**Task to complete**
Format every line of the items below as a JSON list of strings, one string per line, with blank lines omitted. Exclude the pictures from the output.

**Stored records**
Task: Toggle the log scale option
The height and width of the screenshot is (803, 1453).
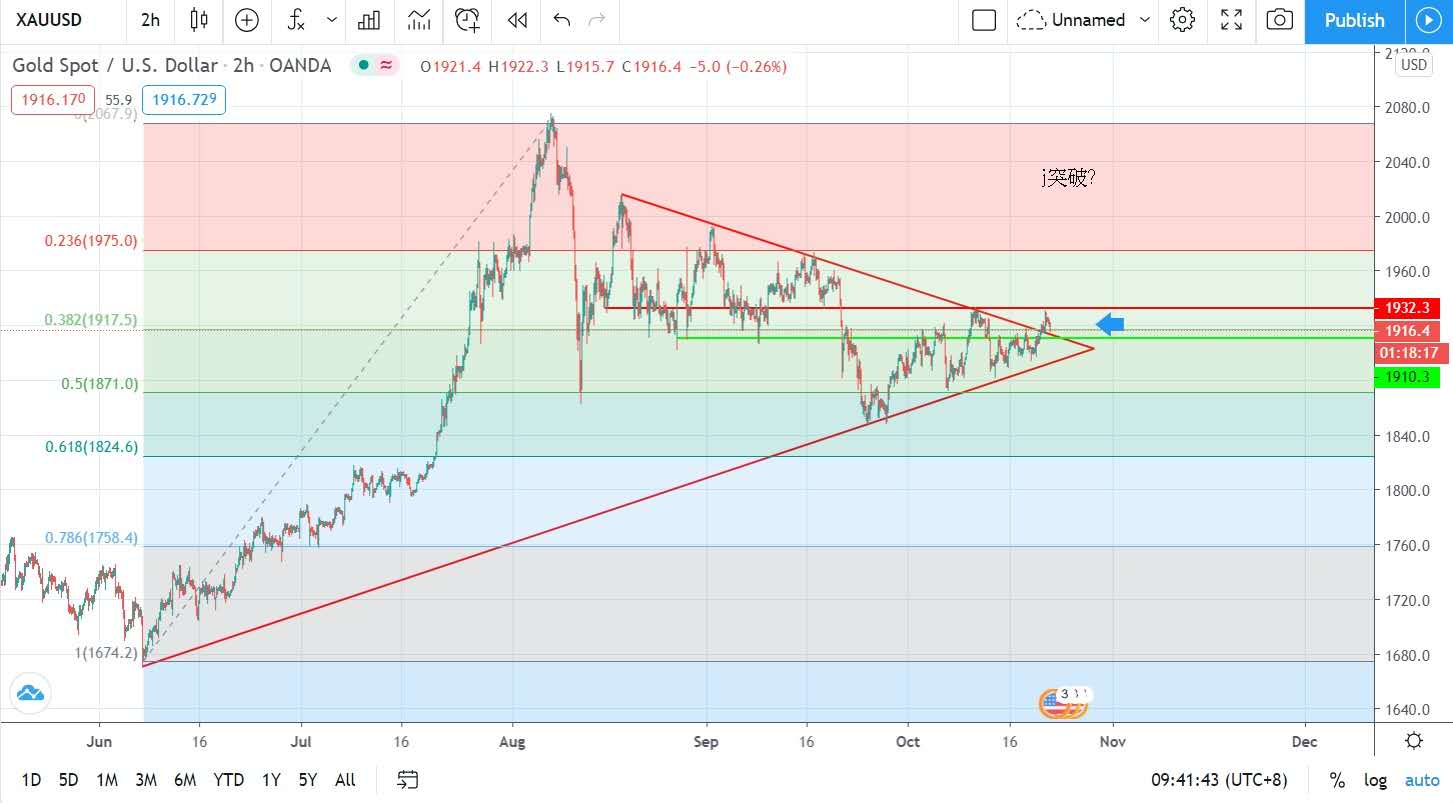Action: click(x=1375, y=780)
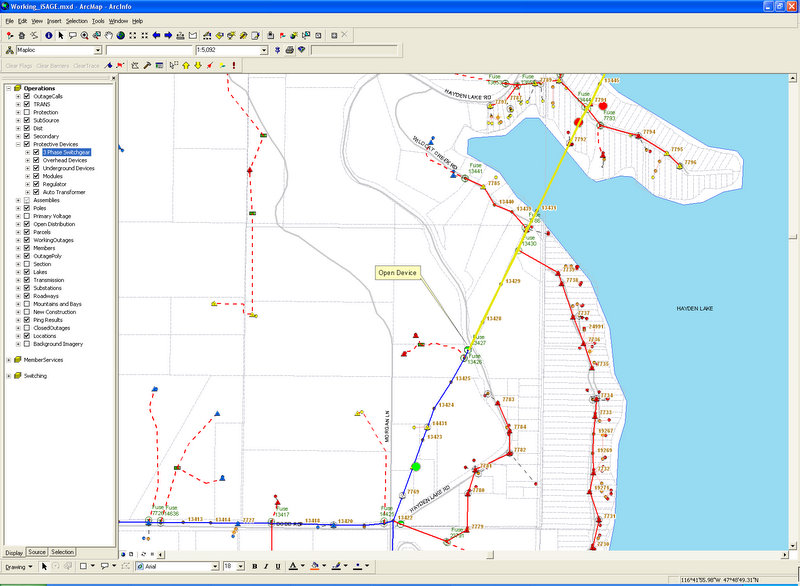800x586 pixels.
Task: Open the Selection menu
Action: tap(77, 20)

**Exercise answer**
[
  "Task: Toggle the log scale option",
  "The height and width of the screenshot is (803, 1453).",
  "Action: click(x=1375, y=780)",
  "800x586 pixels.",
  "Task: Open the Selection menu",
  "Action: tap(77, 20)"
]